* **Task directions**:
Check each line of the material below, and copy it if it holds the string "give".

* **Input records**:

* * *

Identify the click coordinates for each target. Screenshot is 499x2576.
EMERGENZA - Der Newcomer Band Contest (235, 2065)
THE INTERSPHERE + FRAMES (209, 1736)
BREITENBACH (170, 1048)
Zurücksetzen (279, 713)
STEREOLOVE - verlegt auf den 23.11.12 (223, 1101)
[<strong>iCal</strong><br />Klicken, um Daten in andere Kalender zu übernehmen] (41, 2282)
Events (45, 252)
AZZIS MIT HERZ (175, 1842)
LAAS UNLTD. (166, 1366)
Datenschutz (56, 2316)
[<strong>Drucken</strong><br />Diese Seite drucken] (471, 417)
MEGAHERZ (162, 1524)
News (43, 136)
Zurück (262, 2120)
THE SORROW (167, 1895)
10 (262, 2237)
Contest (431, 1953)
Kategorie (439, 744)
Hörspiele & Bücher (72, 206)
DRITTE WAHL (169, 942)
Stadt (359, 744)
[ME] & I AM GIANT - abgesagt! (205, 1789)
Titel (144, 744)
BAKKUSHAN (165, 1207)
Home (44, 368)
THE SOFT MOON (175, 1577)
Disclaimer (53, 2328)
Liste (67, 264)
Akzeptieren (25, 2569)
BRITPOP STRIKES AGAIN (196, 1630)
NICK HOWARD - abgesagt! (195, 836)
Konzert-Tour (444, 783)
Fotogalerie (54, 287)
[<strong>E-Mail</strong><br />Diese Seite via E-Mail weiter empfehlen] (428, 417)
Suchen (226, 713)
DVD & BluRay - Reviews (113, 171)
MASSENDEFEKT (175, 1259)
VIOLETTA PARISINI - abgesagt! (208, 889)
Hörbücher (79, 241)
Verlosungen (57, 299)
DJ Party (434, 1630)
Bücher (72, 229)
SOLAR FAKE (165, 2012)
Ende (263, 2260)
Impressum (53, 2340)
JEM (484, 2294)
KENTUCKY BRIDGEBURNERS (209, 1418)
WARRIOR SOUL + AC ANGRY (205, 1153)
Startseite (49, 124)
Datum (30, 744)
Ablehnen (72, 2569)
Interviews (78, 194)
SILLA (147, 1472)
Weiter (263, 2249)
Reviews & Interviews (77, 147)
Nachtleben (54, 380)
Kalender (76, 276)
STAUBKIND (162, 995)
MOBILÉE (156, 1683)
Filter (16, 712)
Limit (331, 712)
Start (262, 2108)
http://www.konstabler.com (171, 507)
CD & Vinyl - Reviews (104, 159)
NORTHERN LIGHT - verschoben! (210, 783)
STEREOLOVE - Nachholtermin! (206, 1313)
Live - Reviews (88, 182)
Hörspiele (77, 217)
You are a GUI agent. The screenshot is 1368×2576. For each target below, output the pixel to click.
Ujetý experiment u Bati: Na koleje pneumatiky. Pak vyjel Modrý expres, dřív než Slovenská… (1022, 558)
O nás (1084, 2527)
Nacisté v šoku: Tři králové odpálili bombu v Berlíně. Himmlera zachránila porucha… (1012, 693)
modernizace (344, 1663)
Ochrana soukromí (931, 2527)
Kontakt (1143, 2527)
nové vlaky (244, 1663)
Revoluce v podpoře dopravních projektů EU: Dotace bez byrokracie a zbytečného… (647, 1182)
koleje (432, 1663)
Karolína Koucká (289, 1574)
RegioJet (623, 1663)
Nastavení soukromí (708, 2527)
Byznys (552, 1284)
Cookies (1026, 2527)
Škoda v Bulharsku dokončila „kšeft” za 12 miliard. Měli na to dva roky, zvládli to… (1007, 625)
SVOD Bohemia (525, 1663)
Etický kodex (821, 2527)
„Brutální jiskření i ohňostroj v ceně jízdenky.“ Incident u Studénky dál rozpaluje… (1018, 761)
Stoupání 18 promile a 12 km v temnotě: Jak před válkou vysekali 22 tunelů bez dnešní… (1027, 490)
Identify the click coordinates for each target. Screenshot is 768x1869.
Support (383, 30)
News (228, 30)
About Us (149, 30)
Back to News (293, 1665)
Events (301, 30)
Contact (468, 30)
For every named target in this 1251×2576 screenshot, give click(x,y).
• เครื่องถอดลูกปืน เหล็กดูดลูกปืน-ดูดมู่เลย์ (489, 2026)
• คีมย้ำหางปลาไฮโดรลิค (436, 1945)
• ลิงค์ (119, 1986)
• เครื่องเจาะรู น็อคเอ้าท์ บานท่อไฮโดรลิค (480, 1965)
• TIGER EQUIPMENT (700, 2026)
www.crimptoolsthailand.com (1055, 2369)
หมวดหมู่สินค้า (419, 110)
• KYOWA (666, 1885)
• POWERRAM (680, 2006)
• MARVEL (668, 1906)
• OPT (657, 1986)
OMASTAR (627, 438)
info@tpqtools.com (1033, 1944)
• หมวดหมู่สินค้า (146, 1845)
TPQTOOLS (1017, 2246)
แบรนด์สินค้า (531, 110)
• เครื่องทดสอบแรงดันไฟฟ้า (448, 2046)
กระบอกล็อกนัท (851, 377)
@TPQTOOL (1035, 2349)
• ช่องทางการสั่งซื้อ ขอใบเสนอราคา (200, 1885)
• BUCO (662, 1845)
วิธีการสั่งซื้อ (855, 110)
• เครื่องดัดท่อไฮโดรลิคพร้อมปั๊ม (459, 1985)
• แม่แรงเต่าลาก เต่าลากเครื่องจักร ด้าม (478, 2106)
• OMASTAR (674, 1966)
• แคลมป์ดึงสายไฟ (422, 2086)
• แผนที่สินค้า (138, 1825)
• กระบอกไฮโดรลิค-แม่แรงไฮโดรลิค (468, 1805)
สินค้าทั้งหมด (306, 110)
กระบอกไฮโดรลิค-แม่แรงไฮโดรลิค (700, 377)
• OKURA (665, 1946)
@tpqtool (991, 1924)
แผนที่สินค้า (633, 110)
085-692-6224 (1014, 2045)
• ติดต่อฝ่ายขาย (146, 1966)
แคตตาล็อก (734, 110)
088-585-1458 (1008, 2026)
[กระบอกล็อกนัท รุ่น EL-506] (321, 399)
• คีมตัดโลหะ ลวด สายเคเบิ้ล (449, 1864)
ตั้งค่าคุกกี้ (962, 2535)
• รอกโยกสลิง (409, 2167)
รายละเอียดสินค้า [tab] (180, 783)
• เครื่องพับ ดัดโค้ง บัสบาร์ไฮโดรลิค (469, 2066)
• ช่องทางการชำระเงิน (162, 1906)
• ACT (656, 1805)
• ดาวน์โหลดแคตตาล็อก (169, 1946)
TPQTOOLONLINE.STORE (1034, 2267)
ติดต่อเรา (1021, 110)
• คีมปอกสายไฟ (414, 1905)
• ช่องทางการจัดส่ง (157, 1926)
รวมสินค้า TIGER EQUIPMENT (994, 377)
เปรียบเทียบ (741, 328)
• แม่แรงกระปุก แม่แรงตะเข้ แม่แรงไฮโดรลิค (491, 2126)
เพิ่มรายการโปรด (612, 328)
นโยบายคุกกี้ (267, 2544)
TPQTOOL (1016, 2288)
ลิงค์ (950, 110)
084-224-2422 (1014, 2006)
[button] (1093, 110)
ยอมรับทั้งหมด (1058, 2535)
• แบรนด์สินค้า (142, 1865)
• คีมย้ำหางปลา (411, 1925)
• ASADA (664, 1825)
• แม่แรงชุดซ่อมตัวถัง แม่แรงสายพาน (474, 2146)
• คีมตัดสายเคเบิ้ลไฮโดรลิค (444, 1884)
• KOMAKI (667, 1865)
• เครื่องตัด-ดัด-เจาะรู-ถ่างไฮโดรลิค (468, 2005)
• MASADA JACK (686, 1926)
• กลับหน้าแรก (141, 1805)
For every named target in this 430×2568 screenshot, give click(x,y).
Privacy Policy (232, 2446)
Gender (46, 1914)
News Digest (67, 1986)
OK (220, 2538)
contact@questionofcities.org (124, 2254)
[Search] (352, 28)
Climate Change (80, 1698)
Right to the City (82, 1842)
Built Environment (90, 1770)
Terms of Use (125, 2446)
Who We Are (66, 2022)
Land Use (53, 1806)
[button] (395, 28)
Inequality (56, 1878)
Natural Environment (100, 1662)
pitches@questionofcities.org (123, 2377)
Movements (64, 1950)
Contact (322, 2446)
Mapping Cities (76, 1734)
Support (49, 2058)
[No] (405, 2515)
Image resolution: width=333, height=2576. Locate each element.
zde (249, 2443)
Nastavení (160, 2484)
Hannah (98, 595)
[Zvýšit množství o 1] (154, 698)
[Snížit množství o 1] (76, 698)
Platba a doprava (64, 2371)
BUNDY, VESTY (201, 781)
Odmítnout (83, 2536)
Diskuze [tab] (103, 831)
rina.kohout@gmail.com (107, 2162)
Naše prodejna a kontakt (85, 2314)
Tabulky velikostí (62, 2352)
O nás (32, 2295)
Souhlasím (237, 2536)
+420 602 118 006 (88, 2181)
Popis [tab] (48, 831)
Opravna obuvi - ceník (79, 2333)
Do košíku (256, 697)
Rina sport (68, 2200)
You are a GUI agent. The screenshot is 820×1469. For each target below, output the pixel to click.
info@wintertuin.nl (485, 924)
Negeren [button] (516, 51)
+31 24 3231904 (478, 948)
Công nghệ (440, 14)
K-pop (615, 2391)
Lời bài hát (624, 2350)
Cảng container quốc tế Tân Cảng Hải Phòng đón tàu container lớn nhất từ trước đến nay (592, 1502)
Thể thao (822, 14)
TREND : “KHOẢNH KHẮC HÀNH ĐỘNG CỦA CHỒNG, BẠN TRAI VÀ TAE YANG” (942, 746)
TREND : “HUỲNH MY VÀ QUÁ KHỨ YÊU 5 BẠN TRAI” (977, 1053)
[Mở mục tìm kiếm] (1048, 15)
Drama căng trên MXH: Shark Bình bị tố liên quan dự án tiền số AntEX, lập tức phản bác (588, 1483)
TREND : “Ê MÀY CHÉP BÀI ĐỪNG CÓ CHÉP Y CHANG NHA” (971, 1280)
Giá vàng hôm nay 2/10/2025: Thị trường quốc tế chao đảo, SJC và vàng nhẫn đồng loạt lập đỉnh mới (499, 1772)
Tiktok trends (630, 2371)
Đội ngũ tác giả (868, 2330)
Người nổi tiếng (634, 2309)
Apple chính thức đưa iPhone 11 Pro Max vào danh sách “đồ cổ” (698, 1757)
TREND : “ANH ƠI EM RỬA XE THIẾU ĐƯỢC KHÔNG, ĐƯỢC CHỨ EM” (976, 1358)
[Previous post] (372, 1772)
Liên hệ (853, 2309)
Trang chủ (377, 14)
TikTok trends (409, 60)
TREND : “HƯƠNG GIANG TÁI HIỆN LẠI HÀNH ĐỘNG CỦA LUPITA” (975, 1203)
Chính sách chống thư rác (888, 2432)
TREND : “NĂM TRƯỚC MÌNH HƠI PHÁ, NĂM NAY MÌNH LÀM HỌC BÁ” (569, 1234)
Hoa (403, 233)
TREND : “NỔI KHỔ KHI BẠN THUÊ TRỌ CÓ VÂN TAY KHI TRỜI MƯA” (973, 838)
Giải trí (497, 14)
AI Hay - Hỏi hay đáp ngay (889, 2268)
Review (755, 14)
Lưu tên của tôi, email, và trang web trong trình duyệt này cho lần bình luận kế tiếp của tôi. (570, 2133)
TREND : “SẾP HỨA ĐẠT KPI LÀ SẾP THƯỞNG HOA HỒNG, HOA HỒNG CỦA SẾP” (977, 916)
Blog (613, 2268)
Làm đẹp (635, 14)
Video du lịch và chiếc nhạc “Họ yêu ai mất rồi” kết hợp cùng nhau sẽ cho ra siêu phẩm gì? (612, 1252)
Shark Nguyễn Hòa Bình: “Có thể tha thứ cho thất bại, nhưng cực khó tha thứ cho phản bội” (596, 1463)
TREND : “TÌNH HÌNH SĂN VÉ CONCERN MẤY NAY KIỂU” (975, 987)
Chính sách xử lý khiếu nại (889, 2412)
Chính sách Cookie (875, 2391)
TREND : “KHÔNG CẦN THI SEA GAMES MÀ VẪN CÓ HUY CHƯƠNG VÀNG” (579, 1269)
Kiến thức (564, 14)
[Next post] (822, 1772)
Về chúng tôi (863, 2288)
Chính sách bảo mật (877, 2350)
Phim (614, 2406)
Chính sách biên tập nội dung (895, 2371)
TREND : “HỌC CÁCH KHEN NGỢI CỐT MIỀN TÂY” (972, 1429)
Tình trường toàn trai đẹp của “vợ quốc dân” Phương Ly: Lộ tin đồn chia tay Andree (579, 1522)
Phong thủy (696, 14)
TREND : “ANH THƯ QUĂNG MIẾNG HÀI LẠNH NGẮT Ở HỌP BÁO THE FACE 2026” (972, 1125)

* * *

* **Reply to the exercise**:
For every named target in this 1251×2576 screenshot, give click(x,y).
For every named target in this 430×2568 screenshot, give click(x,y).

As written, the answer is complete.